Aus huma­nis­ti­scher Per­spek­ti­ve sind nicht nur die Poten­zia­le der Wis­sen­schaf­ten zu beto­nen. Wenn huma­nis­ti­sche Kon­zep­te heu­te Wis­sen­schaft über­hö­hen und ihre Gren­zen nicht nüch­tern mit ein­be­zie­hen, dann ver­stär­ken sie unge­wollt eine aktu­el­le poli­ti­sche Gefahr: dass Men­schen sich von Wis­sen­schaf­ten abwen­den und statt­des­sen dubio­sen Welt­an­schau­un­gen oder Ver­schwö­rungs­er­zäh­lun­gen zuwen­den, weil sie auf­grund über­zo­ge­ner Erwar­tun­gen vom Plu­ra­lis­mus sowie der Irr­tums­an­fäl­lig­keit von Wis­sen­schaf­ten ent­täuscht sind.

5. Wie gefährlich sind Verschwörungserzählungen?

Man kann „Ver­schwö­rungs­er­zäh­lun­gen“ statt „Ver­schwö­rungs­theo­rien“ sagen, wenn man beto­nen möch­te, dass „Theo­rie“ einen höhe­ren wis­sen­schaft­li­chen Anspruch hat als die meis­ten sich im Umlauf befind­li­chen soge­nann­ten „Ver­schwö­rungs­theo­rien“. Und man kann begriff­lich bei „Ver­schwö­rungs­theo­rien“ blei­ben, wenn man „Theo­rie“ gera­de bewusst nicht mit einem sol­chen Anspruch belas­ten will.

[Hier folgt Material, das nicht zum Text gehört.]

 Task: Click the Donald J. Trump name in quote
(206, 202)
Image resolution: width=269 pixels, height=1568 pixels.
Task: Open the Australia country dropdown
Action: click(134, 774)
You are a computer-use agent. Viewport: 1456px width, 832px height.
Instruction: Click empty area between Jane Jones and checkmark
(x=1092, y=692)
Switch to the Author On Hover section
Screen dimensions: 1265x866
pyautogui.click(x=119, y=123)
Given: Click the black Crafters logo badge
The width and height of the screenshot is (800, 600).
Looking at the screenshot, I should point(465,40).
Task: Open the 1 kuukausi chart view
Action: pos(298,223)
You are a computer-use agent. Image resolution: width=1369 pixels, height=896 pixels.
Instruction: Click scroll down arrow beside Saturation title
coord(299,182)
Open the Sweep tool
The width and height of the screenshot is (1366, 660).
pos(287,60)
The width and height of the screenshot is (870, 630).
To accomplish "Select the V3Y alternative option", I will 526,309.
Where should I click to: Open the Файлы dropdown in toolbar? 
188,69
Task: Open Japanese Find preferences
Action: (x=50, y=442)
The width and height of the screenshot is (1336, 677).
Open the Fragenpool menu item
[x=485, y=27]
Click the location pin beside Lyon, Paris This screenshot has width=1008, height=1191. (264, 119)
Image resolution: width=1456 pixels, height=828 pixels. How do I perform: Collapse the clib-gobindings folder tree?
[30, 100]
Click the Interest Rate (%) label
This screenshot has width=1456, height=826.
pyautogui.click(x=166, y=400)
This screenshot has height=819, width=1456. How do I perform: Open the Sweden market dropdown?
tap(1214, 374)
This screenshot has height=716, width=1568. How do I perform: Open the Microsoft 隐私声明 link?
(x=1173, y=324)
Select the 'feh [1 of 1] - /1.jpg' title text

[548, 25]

Man kann von „Ver­schwö­rungs­mär­chen“ spre­chen, wenn man dabei nicht ihre eigen­tüm­li­che Mischung aus wah­ren und erfun­de­nen Ele­men­ten ver­kennt. Wie dem auch sei: Ver­schwö­rungs­er­zäh­lun­gen sind his­to­risch nichts Neu­es. Und Ver­schwö­run­gen auch nicht.

Anhänger*innen von Ver­schwö­rungs­er­zäh­lun­gen sind oft resis­tent gegen Selbst­re­fle­xi­on: Außer­or­dent­lich kri­tisch gegen­über dem Main­stream, den Insti­tu­tio­nen, den Regie­run­gen usw. geben sie sich als beson­ders auf­merk­sa­me und kri­ti­sche Bürger*innen aus, ohne doch die­se kri­ti­sche Auf­merk­sam­keit auch der Her­kunft ihrer eige­nen Ansich­ten und Quel­len ange­dei­hen zu las­sen. Man darf bei uns an den größ­ten Quatsch und die dümms­ten Geschich­ten glau­ben. Das ist durch Mei­nungs­frei­heit gedeckt. Aber aus huma­nis­ti­scher Sicht reicht es nicht aus, nur die Mei­nungs­frei­heit zu ver­tei­di­gen, man muss auch den Wert der Mei­nung ver­tei­di­gen. Es geht sonst zu sehr dar­um, dass man eine Mei­nung haben darf, und zu wenig dar­um, wie man eine seriö­se Mei­nung bil­det. Die Mei­nung wird ent­wer­tet, wenn man sie auf das blo­ße Haben redu­ziert. Eine Mei­nung zu haben, ist leicht. Des­halb hat man immer auch gleich zu allem eine Mei­nung. So ent­steht Mei­nungs­über­schuss und ein Man­gel an Nach­denk­lich­keit. Wie kom­men wir eigent­lich zu einer gut begrün­de­ten Mei­nung? Durch Lebens­er­fah­rung, durch ande­re, durch Wis­sen­schaft? Eine Mei­nung ist wert­voll, man soll­te sie nicht immer gleich ver­schleu­dern.